从训练语料库提取名词短语并使用NLTK删除停用词时出错

[英]Error when extract noun-phrases from the training corpus and remove stop words using NLTK

I am new to both, python and NLTK. 我是python和NLTK的新手。 I have to extract noun phrase from the corpus and then remove the stop words by using NLTK. 我必须从语料库中提取名词短语,然后使用NLTK删除停用词。 I already do my coding but still have error. 我已经进行了编码,但是仍然有错误。 Can anyone help me to fix this problem? 谁能帮我解决这个问题? Or please also recommend if there is any better solution. 或者,如果有更好的解决方案,也请提出建议。 Thank you 谢谢

import nltk
from nltk.tokenize import word_tokenize
from nltk.corpus import stopwords

docid='19509'
title='Example noun-phrase and stop words'
print('Document id:'),docid
print('Title:'),title

#list noun phrase
content='This is a sample sentence, showing off the stop words filtration.'
is_noun = lambda pos: pos[:2] == 'NN'
tokenized = nltk.word_tokenize(content)
nouns = [word for (word,pos) in nltk.pos_tag(tokenized) if is_noun(pos)]
print('All Noun Phrase:'),nouns

#remove stop words
stop_words = set(stopwords.words("english"))

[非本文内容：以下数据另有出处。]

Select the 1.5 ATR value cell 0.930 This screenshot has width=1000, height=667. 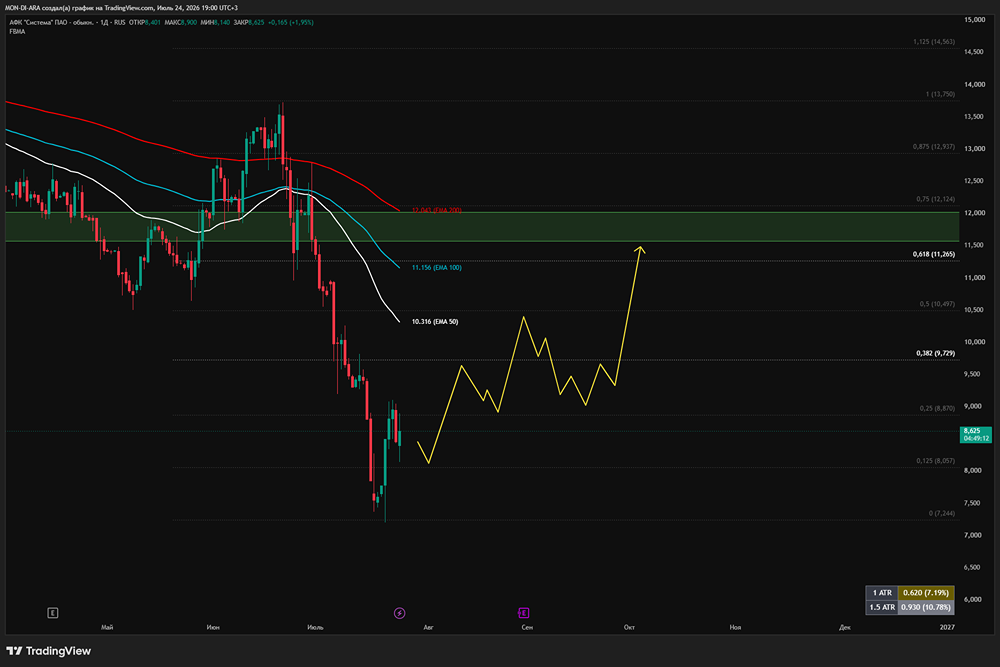[x=926, y=607]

example_words = word_tokenize(nouns)
filtered_sentence = []

for w in example_words:
  if w not in stop_words:
     filtered_sentence.append(w)

print('Without stop words:'),filtered_sentence

And I got the following error 我得到了以下错误

Traceback (most recent call last):
 File "C:\Users\User\Desktop\NLP\stop_word.py", line 20, in <module>
  example_words = word_tokenize(nouns)
 File "C:\Python27\lib\site-packages\nltk\tokenize\__init__.py", line 109,in 
 word_tokenize
  return [token for sent in sent_tokenize(text, language)
 File "C:\Python27\lib\site-packages\nltk\tokenize\__init__.py", line 94, in 
 sent_tokenize
  return tokenizer.tokenize(text)
 File "C:\Python27\lib\site-packages\nltk\tokenize\punkt.py", line 1237, in 
 tokenize
  return list(self.sentences_from_text(text, realign_boundaries))
 File "C:\Python27\lib\site-packages\nltk\tokenize\punkt.py", line 1285, in 
 sentences_from_text
  return [text[s:e] for s, e in self.span_tokenize(text,realign_boundaries)]
 File "C:\Python27\lib\site-packages\nltk\tokenize\punkt.py", line 1276, in 
 span_tokenize
  return [(sl.start, sl.stop) for sl in slices]
 File "C:\Python27\lib\site-packages\nltk\tokenize\punkt.py", line 1316, in 
 _realign_boundaries
  for sl1, sl2 in _pair_iter(slices):
 File "C:\Python27\lib\site-packages\nltk\tokenize\punkt.py", line 310, in 
 _pair_iter
  prev = next(it)
 File "C:\Python27\lib\site-packages\nltk\tokenize\punkt.py", line 1289, in 
 _slices_from_text
  for match in self._lang_vars.period_context_re().finditer(text):
TypeError: expected string or buffer

You are getting this error because the function word_tokenize is expecting a string as an argument and you give a list of strings. 之所以会出现此错误,是因为word_tokenize函数期望将字符串作为参数,并给出了字符串列表。 As far as I understand what you are trying to achieve, you do not need tokenize at this point. 据我了解您要实现的目标,此时您不需要标记化。 Until the print('All Noun Phrase:'),nouns , you have all the nouns of your sentence. print('All Noun Phrase:'),nouns ,您拥有句子中的所有名词。 To remove the stopwords, you can use: 要删除停用词,可以使用:

### remove stop words ###
stop_words = set(stopwords.words("english"))
# find the nouns that are not in the stopwords
nouns_without_stopwords = [noun for noun in nouns if noun not in stop_words]
# your sentence is now clear
print('Without stop words:',nouns_without_stopwords)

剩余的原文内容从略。